About Addex Therapeutics
Addex Therapeutics is a clinical-stage pharmaceutical company focused on the development and commercialization of an emerging class of novel orally available, small molecule drugs known as allosteric modulators for neurological disorders. Allosteric modulators offer several potential advantages over conventional, non-allosteric molecules and may offer an improved therapeutic approach to conventional "orthosteric" small molecule or biological drugs. Addex's allosteric modulator drug discovery platform targets receptors and other proteins that are recognized as essential for therapeutic intervention.
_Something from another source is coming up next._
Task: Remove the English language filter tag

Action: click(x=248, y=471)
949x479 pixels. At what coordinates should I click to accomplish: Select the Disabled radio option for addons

Addex's lead drug candidate, ADX71149 (mGlu2 positive allosteric modulator or PAM), is in a Phase 2 clinical trial for the treatment of epilepsy. Addex's second clinical program, dipraglurant (mGlu5 negative allosteric modulator or NAM), is under evaluation for future development in a range of indications. Indivior PLC has licensed Addex’s GABAB PAM program for the development of drug candidates, with a focus on substance use disorder. Addex is also advancing a broad preclinical pipeline, which includes development of a range of GABAB PAMs for CMT1A, chronic cough and several types of pain, mGlu7 NAM for stress related disorders, mGlu2 NAM for mild neurocognitive disorders and depression, M4 PAM for schizophrenia and other forms of psychosis, as well as mGlu4 PAM and mGlu3 PAM. Addex shares are listed on the SIX Swiss Exchange and American Depositary Shares representing its shares are listed on the NASDAQ Capital Market, and trade under the ticker symbol "ADXN" on each exchange.

Press Contacts

Tim Dyer
Chief Executive Officer
Telephone: +41 22 884 15 55
PR@addextherapeutics.com
Mike Sinclair
Partner, Halsin Partners
+44 (0)7968 022075
msinclair@halsin.com

Forward Looking Statements
This press release contains forward-looking statements within the meaning of the Private Securities Litigation Reform Act of 1995, as amended, including the ability to discover molecules as part of the Indivior collaboration, the progress of clinical trials and preclinical studies, including the timing of data read-outs from the ADX71149 epilepsy study, and our intended strategic direction. The words “may,” “will,” “could,” “would,” “should,” “expect,” “plan,” “anticipate,” “intend,” “believe,” “estimate,” “predict,” “project,” “potential,” “continue,” “target” and similar expressions are intended to identify forward-looking statements, although not all forward-looking statements contain these identifying words. Any forward-looking statements in this press release, such as receipt of ongoing research payments and timing of the collaboration conclusion, are based on management's current expectations and beliefs and are subject to a number of risks, uncertainties and important factors that may cause actual events or results to differ materially from those expressed or implied by any forward-looking statements contained in this press release, including, without limitation, uncertainties related to market conditions. These and other risks and uncertainties are described in greater detail in the section entitled “Risk Factors” in Addex Therapeutics’ Annual Report on Form 20-F for the year ended December 31, 2021, as filed with the SEC on March 10, 2022, the prospectus supplement and accompanying prospectus and other filings that Addex Therapeutics may make with the SEC in the future. Any forward-looking statements contained in this press release represent Addex Therapeutics’ views only as of the date hereof and should not be relied upon as representing its views as of any subsequent date. Addex Therapeutics explicitly disclaims any obligation to update any forward-looking statements.